EU to impose encryption rules on all web communication services

EU plans to impose telecoms rules on web communication services

The European Commission is planning to make web-based communication services subject to the same laws as telecoms providers - with major implications for online security, privacy and encryption.

The law would essentially demand that Skype, WhatApp, Apple's iMessage and any other online communication service provide the ability for law enforcement and other agencies across the European Union to tap online communications, subject to the safeguards in the ePrivacy Directive.

Telecoms providers currently have several obligations governing how they protect, store and access data on customers under the Directive. However, they have long complained that it is unfair that so-called over-the-top (OTT) providers are not subject to these laws, despite offering essentially the same services.

Reuters cites internal Commission documents in reporting that regulators are weighing up this situation and may extend laws to OTT players, which would affect the likes of Google, Facebook, Microsoft and Apple, as well as start-ups bidding to compete with the established giants.
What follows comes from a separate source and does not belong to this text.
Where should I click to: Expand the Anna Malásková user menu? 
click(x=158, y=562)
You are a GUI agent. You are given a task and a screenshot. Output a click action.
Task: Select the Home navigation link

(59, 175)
This could threaten the end-to-end encryption offered on these services because telecoms operators cannot currently offer this protection as they are required to make communication data available, on request, to law enforcement and other government agencies.

Law enforcement and tech companies are increasingly coming to blows on encryption and privacy, and a shift in the law to govern those carrying the majority of communications would mark the latest effort by the authorities to win this battle.

Facebook, which owns WhatsApp, has already noted its concern at this development. Reuters quoted Facebook's response to the EC's consultation as saying that user privacy would be at risk.

"[We would] no longer be able to guarantee the security and confidentiality of the communication through encryption because governments would have the option of restricting the confidentiality right for national security purposes," the firm said.

"Therefore, any expansion of the current ePrivacy Directive should not have the undesired consequence of undermining the very privacy it is seeking to protect."

Furthermore, the Commission's move is probably the opposite of what telecoms and tech firms want, after an open letter published by the GSMA last month called for the ePrivacy Directive to be repealed.

"We believe that simplifying and streamlining regulation will benefit consumers by ensuring they are provided with a simple, consistent and meaningful set of rules designed to protect their personal data," said the letter.

The EC's full proposals for overhauling the ePrivacy Directive are expected later this year.